## BEGIN PASSAGE

2. An assembly according to claim 1, wherein at least one of the socket body, the leakdown plunger, and the engine workpiece is fabricated at least in part through forging.
3. An assembly according to claim 1, wherein at least a portion of the second socket surface contacts the leakdown plunger and the plunger reservoir passage is located between the socket body and the leakdown plunger.
4. An assembly according to claim 1, wherein the push rod cooperating surface is generally spherical and concentric relative to the outer socket surface.
5. An assembly according to claim 1, wherein the engine workpiece is a lash adjuster body.
6. An assembly according to claim 1, wherein the curved socket surface corresponds to the second plunger opening.
7. An assembly according to claim 1, wherein the curved socket surface provides a closer fit between the second socket surface and the second plunger opening.
8. An assembly, comprising: a) a socket body including a forgeable material and provided with an outer socket surface, a first socket surface, and a second socket surface, wherein the outer socket surface is configured to cooperate with the inner surface of a lash adjuster body, the first socket surface includes a push rod cooperating surface, and the second socket surface includes a plunger reservoir passage that is fluidly linked to a leakdown path on a leakdown plunger and configured to conduct fluid, and a curved socket surface configured to cooperate with the leakdown plunger; b) the leakdown plunger is provided with a first plunger opening, a second plunger opening, and an outer plunger surface enclosing an inner plunger surface, wherein the first plunger opening is provided with an annular plunger surface defining a plunger hole shaped to accommodate an insert, the second plunger opening is configured to cooperate with the socket body, the outer plunger surface includes a cylindrical plunger surface and an undercut plunger surface that forms a leakdown path with the lash adjuster body, wherein the undercut plunger surface is cylindrically shaped and is located at an end of the plunger body and the inner plunger surface includes a plurality of inner cylindrical plunger surfaces and is fluidly linked to the outer socket surface by the plunger reservoir passage; and c) the lash adjuster body is provided with a lash adjuster opening and an outer lash adjuster surface enclosing a lash adjuster cavity that includes an inner lash adjuster surface, wherein the inner lash adjuster surface includes a first cylindrical lash adjuster surface and a lash adjuster well that includes a second cylindrical lash adjuster surface.

## END PASSAGE
## BEGIN DATA ROWS

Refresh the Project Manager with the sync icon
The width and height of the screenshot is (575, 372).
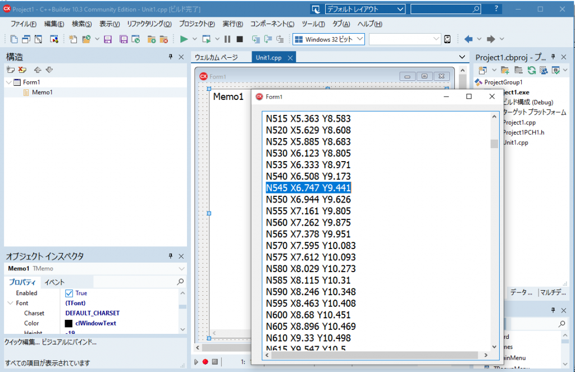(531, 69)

## END DATA ROWS
## BEGIN DATA ROWS

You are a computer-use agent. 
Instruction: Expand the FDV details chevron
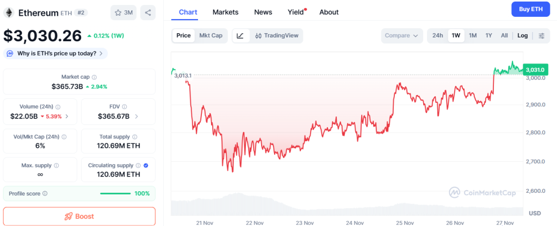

## END DATA ROWS

→ **TASK PROMPT**
For each statement below, decide whether it agrees with the passage above and answer yes or no, quoting the words of the passage that settle it.
1. Claim 5 identifies the engine workpiece as a lash adjuster body.
2. In claim 8, the undercut plunger surface is spherically shaped.
3. Claim 2 requires the socket body, the leakdown plunger, and the engine workpiece all to be forged.

→ **WORKED SOLUTION**
1. Yes: "wherein the engine workpiece is a lash adjuster body."
2. No: "wherein the undercut plunger surface is cylindrically shaped"
3. No: "at least one of the socket body, the leakdown plunger, and the engine workpiece is fabricated at least in part through forging."